Tous ces gens qui ont une assise bourgeoise, bien présentable, qui connaissent « monsieur le maire », « monsieur le curé » et qui font des frasques en cachette et se permettent de porter des jugements sur la vie des autres, ceux que j’appelle « les perruches », ça m’énerve profondément.
Je travaille dans un grand groupe du cac40, au sein d’une direction. J’entends des prises de décisions qui concernent des milliers de gens qui ne sont qu’un matricule dans une ligne Excel. J’ai de plus en plus de mal à le supporter. Ma position est un peu schizophrène mais je suis obligée de gagner ma croûte. Cela fait des années que je ne suis pas augmentée : je travaille plus pour gagner moins. Le gouvernement, pour moi, depuis 2007, mène une politique désastreuse. Il casse ce dont on était le plus fier en France : une terre d’asile, une terre de droits de l’homme. Je me sens déshonorée. J’ai un positionnement plutôt de gauche mais en même temps à gauche, je ne suis pas inspirée par ce qui nous est proposé. Les politiques ont trop laissé la place à la finance et cela devient du grand n’importe quoi. Les chinois qui étaient communistes deviennent les grands capitalistes de la planète ! Et en Europe, on subit.

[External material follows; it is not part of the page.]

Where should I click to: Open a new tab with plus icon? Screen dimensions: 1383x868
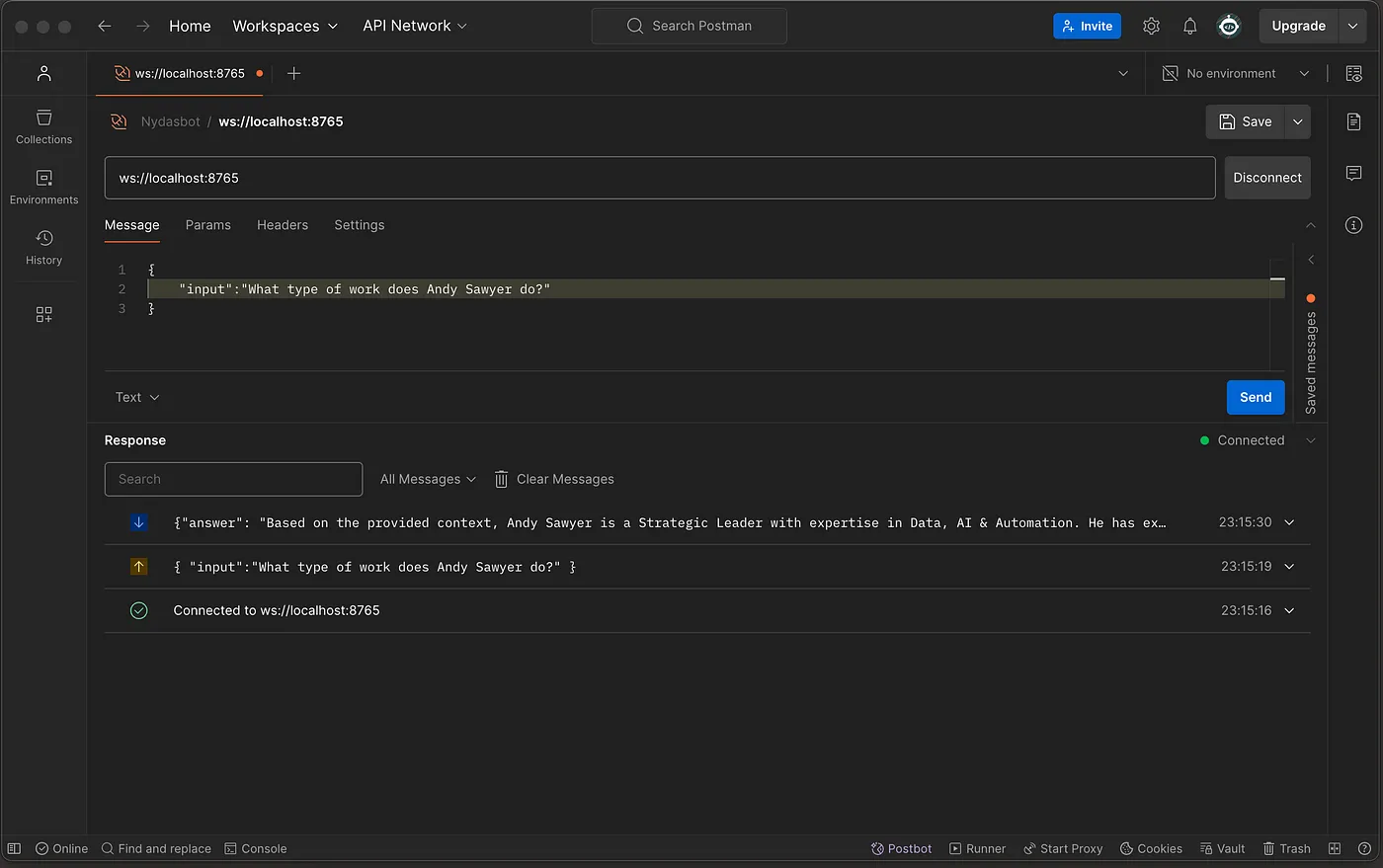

Peut-être que dans mon prochain album, il y aura des petites piques, avec humour, pour dire basta. En même temps, écrire des chansons engagées reste super casse gueule. Il faut s’appeler Lavilliers ou Nougaro. Et puis, j’ai souvent une inspiration qui vient de la relation à l’autre, de l’intimité.
Quels sont vos projets ?
Il ya d’abord le concert au Sentier des Halles, le 02 mars. Je travaille avec Cynthia Pinet de la société Tracks’n Films sur tout le côté financier, promotionnel. Moi, j’assure le côté artistique : les répétitions, la mise en scène. Les arrangements sur l’album sont très travaillés. Ce n’est pas possible d’avoir l’équivalent sur scène. Donc, il y aura guitares et clavier (qui déclenchera les séquences pro-tools, c'est-à-dire les effets en studio). Quand on est autoproduit, on n'a pas non plus des moyens extensibles. Après le Sentier des Halles, d’autres dates sont en préparation, dans des salles à Paris, et peut-être en date au mois de mai dans le Sud de la France.
En ce moment, je n’ai pas assez de temps pour travailler su mon prochain album. Ca me frustre un peu. Mai j’ai déjà écrit un titre qui s’appelle « Divine ».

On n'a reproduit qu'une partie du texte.